Les répercussions du conflit au Moyen-Orient se font sentir sur les routes de France, et particulièrement dans le Bas-Rhin où les prix des carburants atteignent des sommets. Tandis que le gouvernement a mis en place une aide pour les "travailleurs modestes grands rouleurs" le 21 avril dernier, les infirmiers libéraux se disent laissés pour compte et réclament une reconnaissance de leur situation.
"Je fais six à sept pleins par mois"
Amandine Kalck, infirmière libérale à Benfeld, témoigne de la dure réalité à laquelle elle fait face. Selon elle, il ne s’agit que d’une journée de travail réduite avec seulement 41 patients, un chiffre bien en deçà de la moyenne habituelle de 45. Avec des tournées nécessitant jusqu'à 90km de déplacements quotidiens, la perte financière dû à la hausse des prix est estimée à 80 euros par mois pour Amandine.
Faire un choix entre les patients ?
Cette situation critique l'oblige à réévaluer ses priorités, comme elle l'explique : "On va prendre en priorité les gens qui sont diabétiques ou en chimiothérapie. Les soins moins techniques, on les met de côté." Une déplorable réalité, comme le confirme Brigitte, une patiente régulière : "C'est incompréhensible que le gouvernement ne fasse rien pour ceux qui sont là pour nous aider." Cette lacune d'aide governmental fait réagir la Fédération nationale des infirmiers (FNI), qui explique que les infirmiers libéraux doivent limiter les prises en charge post-hospitalisation pour éviter d'emprisonner des patients dans les hôpitaux. Michèle Gilg, infirmière et présidente du syndicat FNI 67 précise : "Cela coûte beaucoup plus cher que des aides que l'on pourrait accorder aux infirmiers pour le carburant."

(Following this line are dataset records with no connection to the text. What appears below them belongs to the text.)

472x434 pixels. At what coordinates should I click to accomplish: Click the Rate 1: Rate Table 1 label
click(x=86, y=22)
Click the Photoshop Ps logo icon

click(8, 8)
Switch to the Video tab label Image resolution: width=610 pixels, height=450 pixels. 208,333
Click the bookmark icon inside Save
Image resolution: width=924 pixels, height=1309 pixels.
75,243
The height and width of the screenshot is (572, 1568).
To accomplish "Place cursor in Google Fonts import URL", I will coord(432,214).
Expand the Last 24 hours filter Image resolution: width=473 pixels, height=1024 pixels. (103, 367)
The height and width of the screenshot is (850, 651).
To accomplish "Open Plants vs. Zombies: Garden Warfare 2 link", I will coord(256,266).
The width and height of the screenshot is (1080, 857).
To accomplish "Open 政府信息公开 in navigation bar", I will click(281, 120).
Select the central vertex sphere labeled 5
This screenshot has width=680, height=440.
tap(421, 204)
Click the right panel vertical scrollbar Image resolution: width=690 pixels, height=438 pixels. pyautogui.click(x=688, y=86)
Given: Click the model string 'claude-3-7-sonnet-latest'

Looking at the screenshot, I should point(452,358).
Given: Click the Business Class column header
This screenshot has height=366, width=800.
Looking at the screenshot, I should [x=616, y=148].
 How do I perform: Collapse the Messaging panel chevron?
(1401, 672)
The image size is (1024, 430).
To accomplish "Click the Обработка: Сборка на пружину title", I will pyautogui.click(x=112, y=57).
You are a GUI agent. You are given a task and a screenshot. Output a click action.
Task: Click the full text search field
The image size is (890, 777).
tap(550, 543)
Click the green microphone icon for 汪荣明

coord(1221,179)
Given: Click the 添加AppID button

Les infirmiers demandent à être exonérés de la TVA
Mme Gilg ne mâche pas ses mots. "J'invite la ministre à venir ici et voir comment ça se passe. Il est temps que l'on se fasse entendre sur nos problématiques et que l'on ne soit pas juste applaudis en période de crise." Pour elle, il est essentiel de reconnaitre le travail des infirmiers et d’accorder des exonérations de la TVA, s’appliquant ainsi à d'autres professions. Cette demande d'équité continue d’être portée par des milliers de professionnels qui se battent pour un soutien adapté à leur indispensable rôle au sein de la société.